Certains craignent que le contrat controversé de plusieurs milliards de dollars conclu entre le Canada et l’Arabie saoudite soit menacé par cette querelle diplomatique.

L’avenir du contrat de blindés à l’Arabie saoudite inquiète les gens de London

La détérioration soudaine des relations entre l’Arabie saoudite et le Canada attire probablement l’attention des résidants de London, en Ontario, plus que partout ailleurs au pays.

L’usine General Dynamics Land Systems installée dans la ville fournit des véhicules blindés légers aux forces de sécurité saoudiennes, grâce à un contrat de 15 milliards $ signé par le gouvernement fédéral en 2014. Le précédent gouvernement conservateur avait décrit le contrat d’armement à l’époque - qui fournit des emplois directs à 2000 personnes - comme le plus important contrat d’exportation de fabrication de pointe de l’histoire du Canada.

Au cours de la fin de semaine, l’Arabie saoudite a annoncé qu’elle gèlerait tout nouvel accord commercial et d’investissement avec le Canada, expulserait l’ambassadeur canadien et rappellerait son propre émissaire à Ottawa.
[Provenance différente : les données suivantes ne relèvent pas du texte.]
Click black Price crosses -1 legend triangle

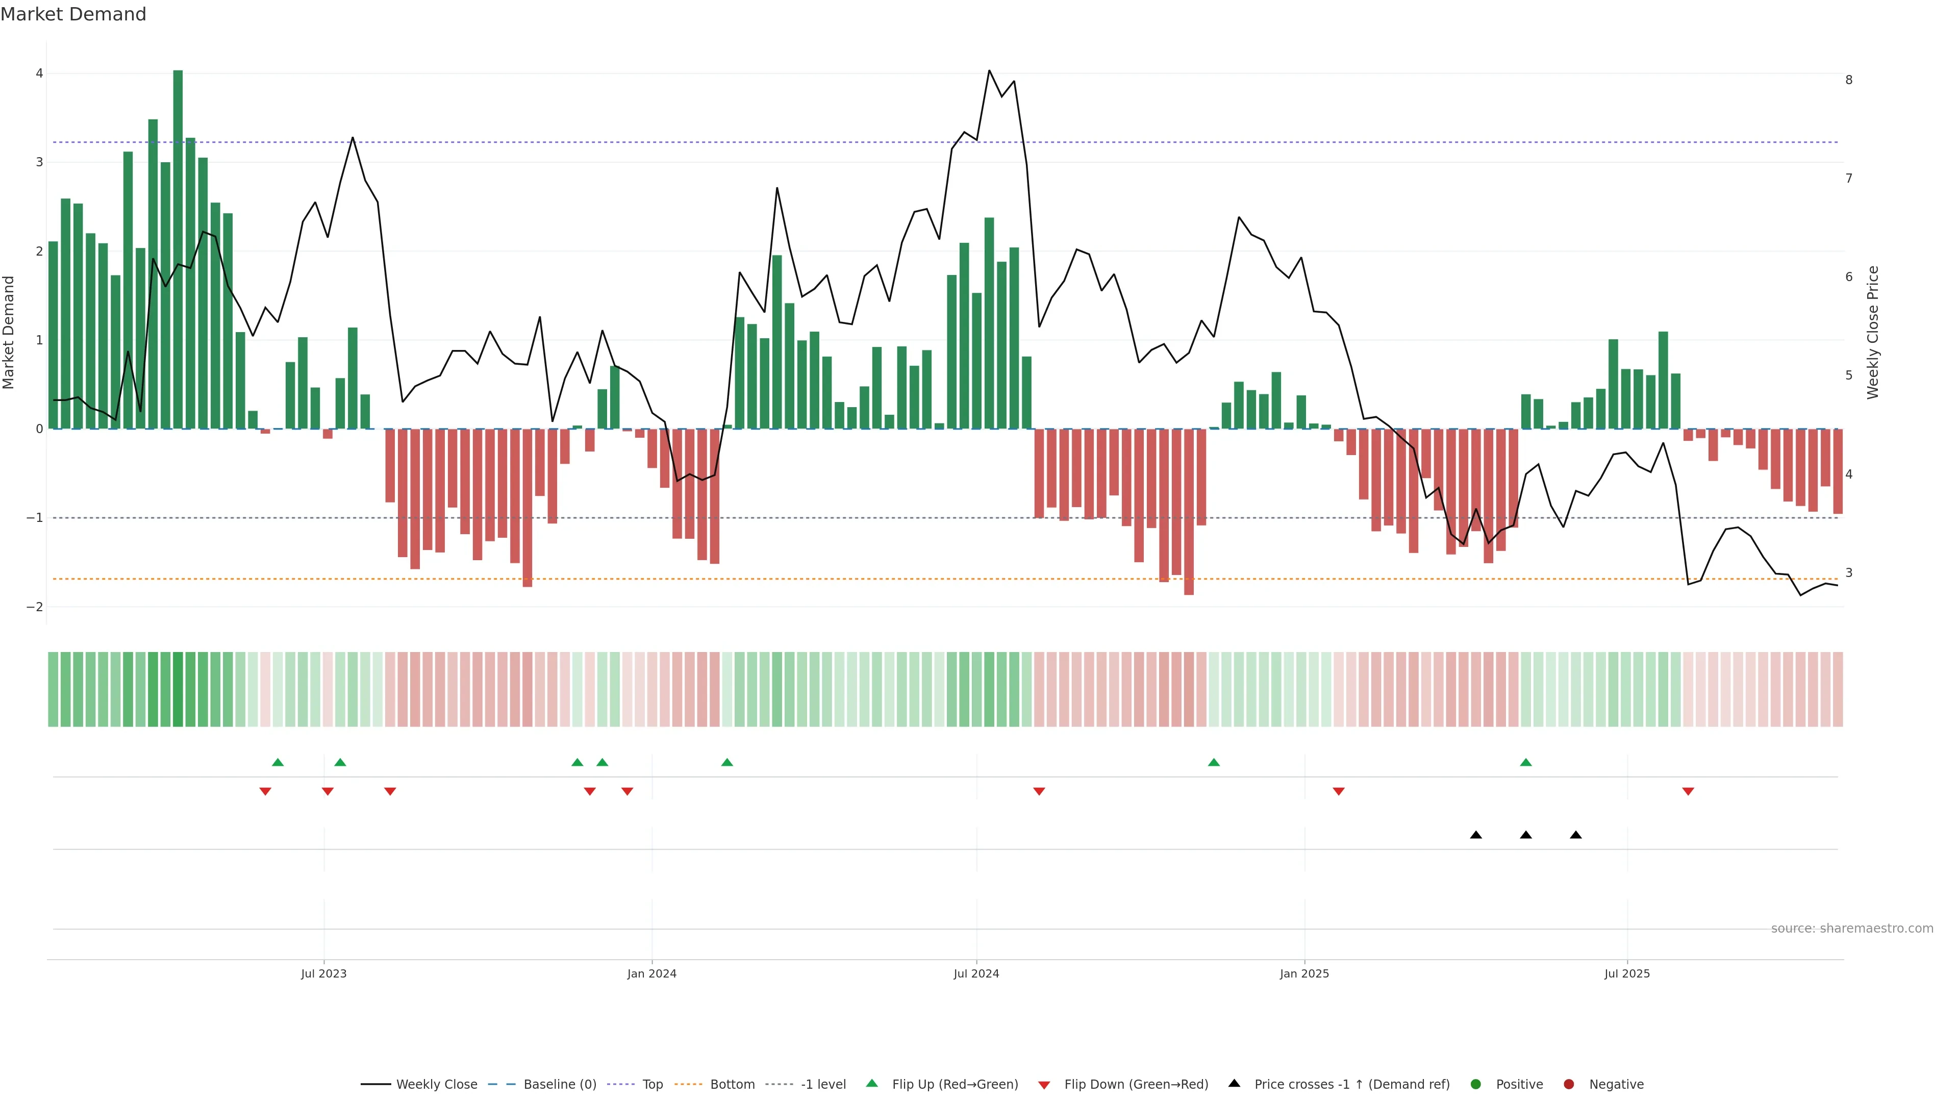point(1234,1084)
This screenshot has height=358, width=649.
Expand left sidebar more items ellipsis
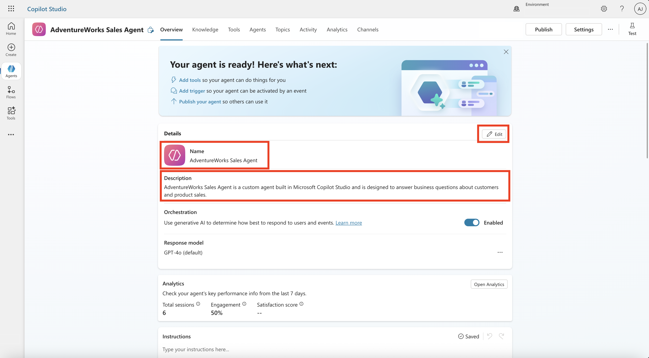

Le royaume entend également annuler les bourses de 15 000 étudiants saoudiens fréquentant une université au Canada.

Ces mesures ont été prises en représailles à un message du gouvernement canadien sur Twitter qui exprimait ses préoccupations concernant l’arrestation de militants des droits de la personne dans le royaume saoudien.

Certains craignent que le contrat controversé de plusieurs milliards de dollars conclu entre le Canada et l’Arabie saoudite soit menacé par cette querelle diplomatique.

«C’est vraiment inquiétant», a déclaré Jim Reid, un dirigeant syndical qui représente près de 500 travailleurs de l’usine de General Dynamics à London, une région qui a connu de nombreuses fermetures d’usines au fil des ans.

General Dynamics «est maintenant le plus grand employeur de la région de London», a-t-il souligné.

M. Reid, président de la section locale 27 d’Unifor, a affirmé que les activités de l’usine soutenaient jusqu’à 7000 emplois indirects et a dit espérer que le gouvernement saoudien continuerait de respecter les contrats existants.

Selon lui, plusieurs facteurs jouent en faveur de l’accord: les Saoudiens devront payer des pénalités s’ils abandonnent le contrat, un retrait pourrait nuire à la réputation du pays avec d’autres partenaires commerciaux internationaux et, plus important encore, Riyad veut que les véhicules soient fabriqués à London.

«Il faut espérer que cette affaire se dissipe», a souhaité M. Reid, qui a souligné que son syndicat appuyait pleinement la décision d’Ottawa de dénoncer les atteintes aux droits de la personne et les violations des droits fondamentaux des femmes en Arabie saoudite.

Le commerce des armes entre le Canada et l’Arabie saoudite, un royaume dirigé par un régime largement considéré comme répressif, a suscité de nombreuses récriminations de groupes de défense des droits de la personne et de contrôle des armements.

Depuis que le conflit diplomatique a éclaté dimanche, le gouvernement Trudeau a insisté sur la pertinence de sa décision de communiquer ses préoccupations en matière de droits de la personne à Riyad.

«Nous allons défendre les valeurs que nous savons importantes pour les Canadiens, et l’Arabie saoudite prendra les décisions qu’elle prendra», a déclaré mardi le ministre des Finances, Bill Morneau, à qui l’on demandait si la dispute pourrait compromettre l’accord avec General Dynamics.

Doug Wilson-Hodge, directeur des affaires générales de General Dynamics, a affirmé mardi que la société refusait de commenter la situation, puisqu’il s’agit d’une affaire politique entre Ottawa et Riyad.